Clustering#

What are clustering methods?#

A cluster is a group of things that are close together. Clustering is a very important idea in machine learning in general. Clustering work well with feature vectors, which is a vector of numbers representing features. Because feature vectors that are close to one another is supposed to be related in a deeper way (because of closer features), clustering is very useful in determining whether two data features are in the same group (same cluster).

Clustering clustering methods#

Most clustering methods are related to the following clustering methods:

K-means#

K-means is a kind of partition based methods, which means that it partition the (feature) space into different regions, and predicts arbitrary points in the (feature) space by locating which partition the point falls into.

K-means is one of the most popular clustering methods, because of how simple it is. Its algorithm is as follows:

  1. Select initial center points. These points will act as the center of the classes later.

  2. Assign class labels to each point using the rule that a point is assigned the label of the closest center.

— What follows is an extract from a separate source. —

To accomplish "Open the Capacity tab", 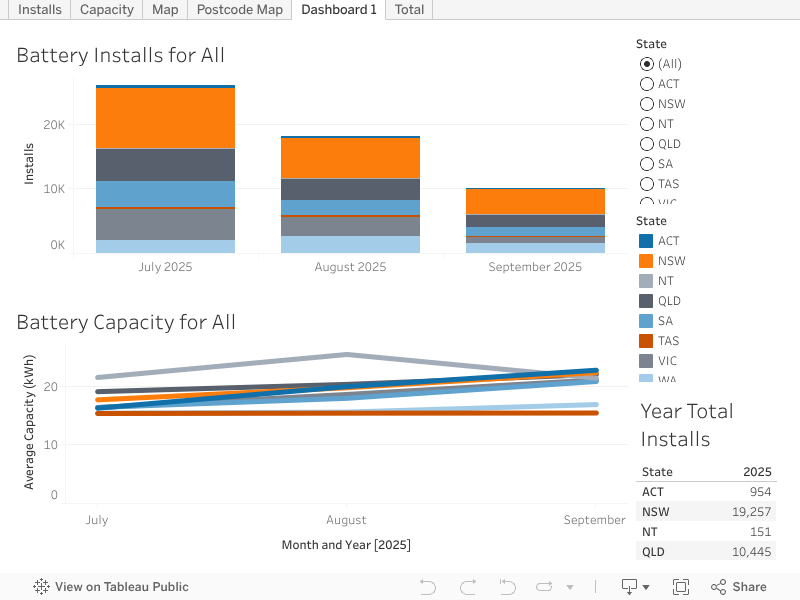I will pos(106,10).
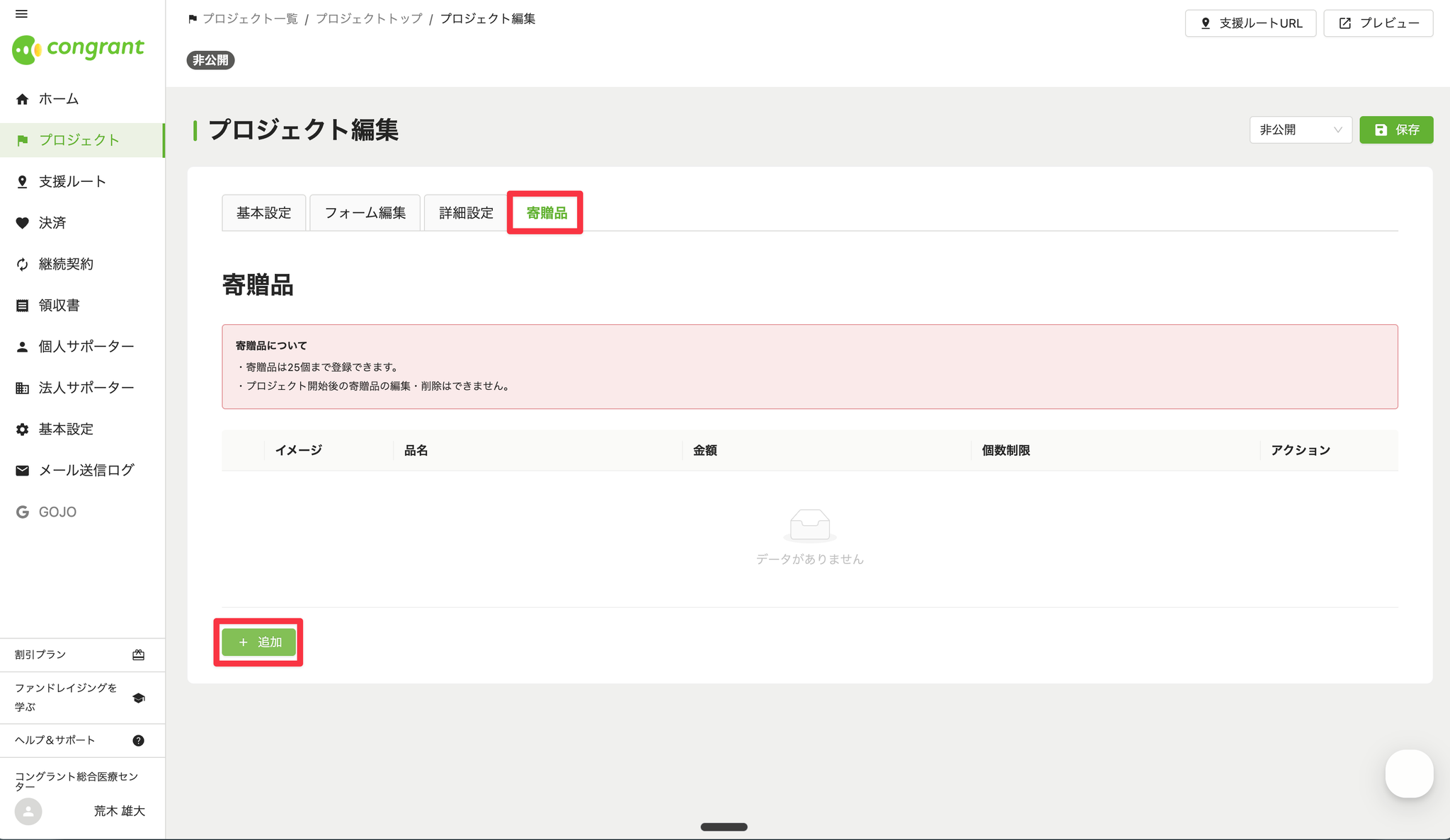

  3. Shifting the center to be the mean of all the points that have the same class label as the center.

  4. Repeat.

DBSCAN#

DBSCAN, abbreviation for Density-Based Spatial Clustering of Applications with Noise, is a density based method, which means that it clusters the points based on densities. If there are many points in a certain region, the algorithm simply assumes that they are all of the same base class.

GMM#

Gaussian Mixure Models, introduced previously, can do more than generating data. The Gaussians can fit existing data, and be used to explain clusters with probabilities. A GMM, composed of several Gaussians, can be used to fit the data, and the end results will be several Gaussians, which act as clusters.

Hierarchy methods#

Treating every point as its independent cluster, we combine multiple points into the same cluster and do that until there is one big cluster left. We can then see the hierarchy of the problem: later grouped clusters are inherently farther away form each other than earlier grouped clusters.